#### Requirement
Using the data below, work out how many lines contain "Privacy", and report only that number.

##############################

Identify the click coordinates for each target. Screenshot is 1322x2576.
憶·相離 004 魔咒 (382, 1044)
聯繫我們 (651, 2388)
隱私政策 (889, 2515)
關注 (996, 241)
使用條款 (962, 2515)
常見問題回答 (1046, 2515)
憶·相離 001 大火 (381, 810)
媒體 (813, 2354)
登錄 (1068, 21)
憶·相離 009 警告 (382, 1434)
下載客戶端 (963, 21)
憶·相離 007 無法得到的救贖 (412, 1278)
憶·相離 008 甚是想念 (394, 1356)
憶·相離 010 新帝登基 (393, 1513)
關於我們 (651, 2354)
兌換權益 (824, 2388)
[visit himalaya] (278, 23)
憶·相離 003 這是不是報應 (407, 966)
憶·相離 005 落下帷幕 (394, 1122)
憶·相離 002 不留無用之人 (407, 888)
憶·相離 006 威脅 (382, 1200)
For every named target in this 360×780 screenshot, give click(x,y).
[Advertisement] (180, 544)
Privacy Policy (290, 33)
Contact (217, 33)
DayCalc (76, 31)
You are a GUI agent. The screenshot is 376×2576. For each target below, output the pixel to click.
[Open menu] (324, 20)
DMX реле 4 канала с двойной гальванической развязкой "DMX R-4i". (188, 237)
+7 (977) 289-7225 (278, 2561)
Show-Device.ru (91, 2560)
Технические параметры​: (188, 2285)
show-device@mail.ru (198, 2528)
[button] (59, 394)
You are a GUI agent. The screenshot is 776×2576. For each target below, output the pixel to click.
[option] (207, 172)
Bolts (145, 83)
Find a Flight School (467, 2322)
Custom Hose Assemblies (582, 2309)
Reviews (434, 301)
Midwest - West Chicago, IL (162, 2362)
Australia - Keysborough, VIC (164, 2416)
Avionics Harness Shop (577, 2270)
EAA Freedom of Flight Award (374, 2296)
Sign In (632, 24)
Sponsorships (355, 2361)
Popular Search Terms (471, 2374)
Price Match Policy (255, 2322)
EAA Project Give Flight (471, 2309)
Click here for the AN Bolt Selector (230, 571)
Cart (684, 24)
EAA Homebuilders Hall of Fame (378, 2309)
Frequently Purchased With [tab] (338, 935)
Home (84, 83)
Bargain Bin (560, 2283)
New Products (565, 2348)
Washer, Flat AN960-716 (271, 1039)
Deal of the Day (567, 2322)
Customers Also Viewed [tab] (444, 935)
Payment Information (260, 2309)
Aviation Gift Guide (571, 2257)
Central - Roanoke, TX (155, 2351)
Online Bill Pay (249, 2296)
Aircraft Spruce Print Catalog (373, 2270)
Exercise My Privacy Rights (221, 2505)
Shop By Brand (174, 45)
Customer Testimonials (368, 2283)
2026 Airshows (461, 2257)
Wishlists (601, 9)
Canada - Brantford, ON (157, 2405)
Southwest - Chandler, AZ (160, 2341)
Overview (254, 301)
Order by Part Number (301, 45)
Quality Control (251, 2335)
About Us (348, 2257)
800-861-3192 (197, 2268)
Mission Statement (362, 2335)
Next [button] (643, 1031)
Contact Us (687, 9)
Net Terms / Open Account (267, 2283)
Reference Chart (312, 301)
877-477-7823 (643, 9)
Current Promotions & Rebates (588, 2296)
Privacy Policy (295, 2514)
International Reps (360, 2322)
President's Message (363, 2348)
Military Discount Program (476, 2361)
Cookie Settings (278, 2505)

##############################

#### Response to the task
3